▶ REQUIREMENT: Reproduce each of the following lines word for word, without changing anything.

Data extracted from a collection:
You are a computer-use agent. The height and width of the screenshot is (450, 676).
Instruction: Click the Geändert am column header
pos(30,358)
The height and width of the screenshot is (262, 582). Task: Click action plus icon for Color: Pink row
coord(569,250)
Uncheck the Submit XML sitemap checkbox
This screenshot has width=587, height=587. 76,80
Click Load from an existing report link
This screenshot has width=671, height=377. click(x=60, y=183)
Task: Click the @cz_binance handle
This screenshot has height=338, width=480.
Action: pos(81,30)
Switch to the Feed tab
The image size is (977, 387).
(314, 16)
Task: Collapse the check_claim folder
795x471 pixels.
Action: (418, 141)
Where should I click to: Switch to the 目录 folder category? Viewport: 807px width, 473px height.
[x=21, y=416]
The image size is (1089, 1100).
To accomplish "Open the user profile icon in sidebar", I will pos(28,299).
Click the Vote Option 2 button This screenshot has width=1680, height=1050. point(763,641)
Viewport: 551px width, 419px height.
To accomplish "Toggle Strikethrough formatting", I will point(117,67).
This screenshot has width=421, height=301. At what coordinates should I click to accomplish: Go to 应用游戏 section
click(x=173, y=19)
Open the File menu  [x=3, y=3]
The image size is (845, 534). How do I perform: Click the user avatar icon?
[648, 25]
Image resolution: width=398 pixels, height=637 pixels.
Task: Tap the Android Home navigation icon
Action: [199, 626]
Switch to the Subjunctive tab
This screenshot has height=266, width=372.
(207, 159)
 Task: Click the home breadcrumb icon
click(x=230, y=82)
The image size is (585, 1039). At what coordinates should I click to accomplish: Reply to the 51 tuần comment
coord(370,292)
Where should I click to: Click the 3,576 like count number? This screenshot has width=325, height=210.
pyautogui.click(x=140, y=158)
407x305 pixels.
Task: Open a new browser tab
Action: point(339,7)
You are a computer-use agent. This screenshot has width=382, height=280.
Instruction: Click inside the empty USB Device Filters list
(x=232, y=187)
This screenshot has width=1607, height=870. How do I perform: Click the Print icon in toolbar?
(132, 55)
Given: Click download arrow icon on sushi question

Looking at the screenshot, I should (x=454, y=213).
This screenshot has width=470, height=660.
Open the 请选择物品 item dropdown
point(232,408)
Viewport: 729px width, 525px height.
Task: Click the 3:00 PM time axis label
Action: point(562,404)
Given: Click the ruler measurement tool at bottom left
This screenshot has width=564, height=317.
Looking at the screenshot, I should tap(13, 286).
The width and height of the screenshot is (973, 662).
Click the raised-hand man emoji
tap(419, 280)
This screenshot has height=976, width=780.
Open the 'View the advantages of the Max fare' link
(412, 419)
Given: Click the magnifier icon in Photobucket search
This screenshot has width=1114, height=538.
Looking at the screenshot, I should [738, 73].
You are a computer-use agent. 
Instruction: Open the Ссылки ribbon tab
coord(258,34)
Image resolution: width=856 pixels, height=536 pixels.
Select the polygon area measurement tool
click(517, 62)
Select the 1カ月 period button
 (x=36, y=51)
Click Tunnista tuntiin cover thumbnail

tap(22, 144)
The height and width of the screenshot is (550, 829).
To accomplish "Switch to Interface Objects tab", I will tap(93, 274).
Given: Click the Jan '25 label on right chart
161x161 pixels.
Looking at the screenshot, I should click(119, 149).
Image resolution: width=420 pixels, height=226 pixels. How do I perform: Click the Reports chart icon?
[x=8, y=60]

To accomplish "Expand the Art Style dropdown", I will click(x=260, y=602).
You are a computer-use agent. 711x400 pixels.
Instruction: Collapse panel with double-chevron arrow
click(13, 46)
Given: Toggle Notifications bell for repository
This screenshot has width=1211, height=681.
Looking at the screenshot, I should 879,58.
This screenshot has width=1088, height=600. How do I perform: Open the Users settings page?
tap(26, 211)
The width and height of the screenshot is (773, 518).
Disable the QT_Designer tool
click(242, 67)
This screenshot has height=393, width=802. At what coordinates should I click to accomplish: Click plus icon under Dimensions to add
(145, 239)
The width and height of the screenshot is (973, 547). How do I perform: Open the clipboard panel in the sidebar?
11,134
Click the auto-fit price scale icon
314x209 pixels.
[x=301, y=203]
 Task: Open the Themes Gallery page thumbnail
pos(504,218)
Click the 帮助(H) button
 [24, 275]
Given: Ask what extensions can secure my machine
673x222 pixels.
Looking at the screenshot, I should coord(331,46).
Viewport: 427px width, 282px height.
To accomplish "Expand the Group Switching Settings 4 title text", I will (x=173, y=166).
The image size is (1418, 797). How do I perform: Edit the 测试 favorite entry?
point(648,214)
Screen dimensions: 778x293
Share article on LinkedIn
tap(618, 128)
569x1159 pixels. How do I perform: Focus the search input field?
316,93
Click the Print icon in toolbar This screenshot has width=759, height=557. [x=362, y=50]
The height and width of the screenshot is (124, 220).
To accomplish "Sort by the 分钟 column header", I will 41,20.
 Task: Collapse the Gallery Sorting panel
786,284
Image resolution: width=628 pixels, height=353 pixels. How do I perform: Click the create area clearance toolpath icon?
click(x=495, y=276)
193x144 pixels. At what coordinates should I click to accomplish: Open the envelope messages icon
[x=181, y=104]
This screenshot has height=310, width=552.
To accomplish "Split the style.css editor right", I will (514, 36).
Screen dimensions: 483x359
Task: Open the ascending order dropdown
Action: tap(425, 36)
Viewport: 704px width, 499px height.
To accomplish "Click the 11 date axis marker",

▶ RESPONSE:
You are a computer-use agent. The height and width of the screenshot is (450, 676).
Instruction: Click the Geändert am column header
pos(30,358)
The height and width of the screenshot is (262, 582). Task: Click action plus icon for Color: Pink row
coord(569,250)
Uncheck the Submit XML sitemap checkbox
This screenshot has width=587, height=587. 76,80
Click Load from an existing report link
This screenshot has width=671, height=377. click(x=60, y=183)
Task: Click the @cz_binance handle
This screenshot has height=338, width=480.
Action: pos(81,30)
Switch to the Feed tab
The image size is (977, 387).
(314, 16)
Task: Collapse the check_claim folder
795x471 pixels.
Action: (418, 141)
Where should I click to: Switch to the 目录 folder category? Viewport: 807px width, 473px height.
[x=21, y=416]
The image size is (1089, 1100).
To accomplish "Open the user profile icon in sidebar", I will pos(28,299).
Click the Vote Option 2 button This screenshot has width=1680, height=1050. point(763,641)
Viewport: 551px width, 419px height.
To accomplish "Toggle Strikethrough formatting", I will point(117,67).
This screenshot has width=421, height=301. At what coordinates should I click to accomplish: Go to 应用游戏 section
click(x=173, y=19)
Open the File menu  [x=3, y=3]
The image size is (845, 534). How do I perform: Click the user avatar icon?
[648, 25]
Image resolution: width=398 pixels, height=637 pixels.
Task: Tap the Android Home navigation icon
Action: [199, 626]
Switch to the Subjunctive tab
This screenshot has height=266, width=372.
(207, 159)
 Task: Click the home breadcrumb icon
click(x=230, y=82)
The image size is (585, 1039). At what coordinates should I click to accomplish: Reply to the 51 tuần comment
coord(370,292)
Where should I click to: Click the 3,576 like count number? This screenshot has width=325, height=210.
pyautogui.click(x=140, y=158)
407x305 pixels.
Task: Open a new browser tab
Action: point(339,7)
You are a computer-use agent. This screenshot has width=382, height=280.
Instruction: Click inside the empty USB Device Filters list
(x=232, y=187)
This screenshot has width=1607, height=870. How do I perform: Click the Print icon in toolbar?
(132, 55)
Given: Click download arrow icon on sushi question

Looking at the screenshot, I should (x=454, y=213).
This screenshot has width=470, height=660.
Open the 请选择物品 item dropdown
point(232,408)
Viewport: 729px width, 525px height.
Task: Click the 3:00 PM time axis label
Action: point(562,404)
Given: Click the ruler measurement tool at bottom left
This screenshot has width=564, height=317.
Looking at the screenshot, I should tap(13, 286).
The width and height of the screenshot is (973, 662).
Click the raised-hand man emoji
tap(419, 280)
This screenshot has height=976, width=780.
Open the 'View the advantages of the Max fare' link
(412, 419)
Given: Click the magnifier icon in Photobucket search
This screenshot has width=1114, height=538.
Looking at the screenshot, I should [738, 73].
You are a computer-use agent. 
Instruction: Open the Ссылки ribbon tab
coord(258,34)
Image resolution: width=856 pixels, height=536 pixels.
Select the polygon area measurement tool
click(517, 62)
Select the 1カ月 period button
 (x=36, y=51)
Click Tunnista tuntiin cover thumbnail

tap(22, 144)
The height and width of the screenshot is (550, 829).
To accomplish "Switch to Interface Objects tab", I will tap(93, 274).
Given: Click the Jan '25 label on right chart
161x161 pixels.
Looking at the screenshot, I should click(119, 149).
Image resolution: width=420 pixels, height=226 pixels. How do I perform: Click the Reports chart icon?
[x=8, y=60]

To accomplish "Expand the Art Style dropdown", I will click(x=260, y=602).
You are a computer-use agent. 711x400 pixels.
Instruction: Collapse panel with double-chevron arrow
click(13, 46)
Given: Toggle Notifications bell for repository
This screenshot has width=1211, height=681.
Looking at the screenshot, I should 879,58.
This screenshot has width=1088, height=600. How do I perform: Open the Users settings page?
tap(26, 211)
The width and height of the screenshot is (773, 518).
Disable the QT_Designer tool
click(242, 67)
This screenshot has height=393, width=802. At what coordinates should I click to accomplish: Click plus icon under Dimensions to add
(145, 239)
The width and height of the screenshot is (973, 547). How do I perform: Open the clipboard panel in the sidebar?
11,134
Click the auto-fit price scale icon
314x209 pixels.
[x=301, y=203]
 Task: Open the Themes Gallery page thumbnail
pos(504,218)
Click the 帮助(H) button
 [24, 275]
Given: Ask what extensions can secure my machine
673x222 pixels.
Looking at the screenshot, I should coord(331,46).
Viewport: 427px width, 282px height.
To accomplish "Expand the Group Switching Settings 4 title text", I will (x=173, y=166).
The image size is (1418, 797). How do I perform: Edit the 测试 favorite entry?
point(648,214)
Screen dimensions: 778x293
Share article on LinkedIn
tap(618, 128)
569x1159 pixels. How do I perform: Focus the search input field?
316,93
Click the Print icon in toolbar This screenshot has width=759, height=557. [x=362, y=50]
The height and width of the screenshot is (124, 220).
To accomplish "Sort by the 分钟 column header", I will 41,20.
 Task: Collapse the Gallery Sorting panel
786,284
Image resolution: width=628 pixels, height=353 pixels. How do I perform: Click the create area clearance toolpath icon?
click(x=495, y=276)
193x144 pixels. At what coordinates should I click to accomplish: Open the envelope messages icon
[x=181, y=104]
This screenshot has height=310, width=552.
To accomplish "Split the style.css editor right", I will (514, 36).
Screen dimensions: 483x359
Task: Open the ascending order dropdown
Action: tap(425, 36)
Viewport: 704px width, 499px height.
To accomplish "Click the 11 date axis marker",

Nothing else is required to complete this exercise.